Warning letters related to data integrity have increased in recent years. As you can see in the graph below, with the exception of India and Thailand, the amount of warning letters rises significantly from 2015 to 2016.
Ultimately, regulations related to data integrity can either hinder or propel us forward. Somehow we need to marry new regulations with the changes we want to see in pharma manufacturing.
Data integrity in pharma manufacturing
This may be the most thorough data mapping exercise in the history of the industry, and often results in a significant tightening of data management activities. Therefore, improving data integrity compliance should align to these overall goals:
- Acknowledge that regulatory records include raw data records.
- Specifically define what your records are.

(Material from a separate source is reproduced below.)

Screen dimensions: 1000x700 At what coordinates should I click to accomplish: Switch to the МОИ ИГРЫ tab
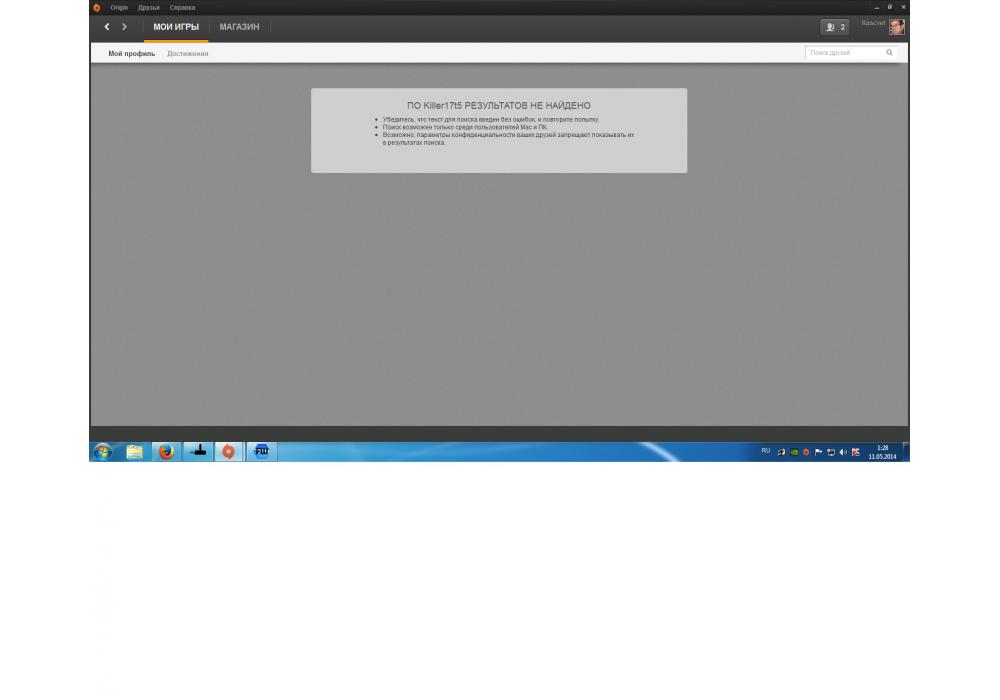point(176,27)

A new approach to data: Putting processes first, and systems last
The traditional approach to compliance is based on the qualification of systems. Typically, these requirements are stated in the User Requirement Specifications (URS). Data associated with individual systems are then defined.
Yet with this approach the overall context is forgotten and data is not properly integrated into the process. In the future, we need to first define processes, then define data, and then specify data flows across the IT architecture. In doing so, we properly focus on processes and make sure that a facility matures in relation to recorded information.
Ultimately, processes and records (and data generally) must be the starting point for engineering and qualification.
In the future we need to first define processes, then data, and then specify data flows across the IT architecture. In doing so we can properly focus on processes and ensure that a facility matures in relation to recorded information.
Incorporating a quality culture in pharma manufacturing
Pharma manufacturers traditionally claimed they had difficulties adopting manufacturing excellence because of regulatory requirements. Since then, regulators have adopted a risk based quality paradigm that offer manufacturers tools such as risk assessments and control strategies for managing product quality. These tools enable continuous improvements. What remains is a change in culture: building the necessary motivation and competences.
To truly embed quality into your organizational psyche, you have to provide more than just guidance that people observe and react to. Instead, we need to shift towards a proactive dedication to quality that people feel they have ownership over. This can include tying quality to core values, distributing a code of ethics, and providing a transparent and open environment for reporting problems.
Data integrity and modernizing quality management go hand in hand. For example, data integrity will enforce GMP further in Automation and IT. By incorporating quality culture principles, you ensure that the entirety of your organization is on board for current challenges and future improvements.
So how can this lead to a digital transformation? You can usually correct gaps in data integrity by documenting and controlling the IT systems you already have. However, from time to time, you may want or need to introduce new systems.
This is a delicate matter, as immediate corrections are justified by local business cases. The result is alternative solutions to those recommended by digital transformation strategies.
Going digital is an enterprise wide effort
As an example, an important enabler for data integrity would be proper IT infrastructure services for user access management and time synchronization. Therefore a proper IT infrastructure program will improve data integrity and automate IT support processes at the same time.
Without a corporate roadmap based on an operating model and enterprise architecture local organizations can take matters into their own hands. This means more variation in operating practice and an increasingly complex system landscape.
To sum up, with proper central support, data integrity can be the stepping stone for digital transformation. By developing an operating model and an enterprise architecture, you clearly define overall corporate responsibilities, allowing local organizations to use centralized solutions. And by putting data first, manufacturers can properly integrate data into all their processes.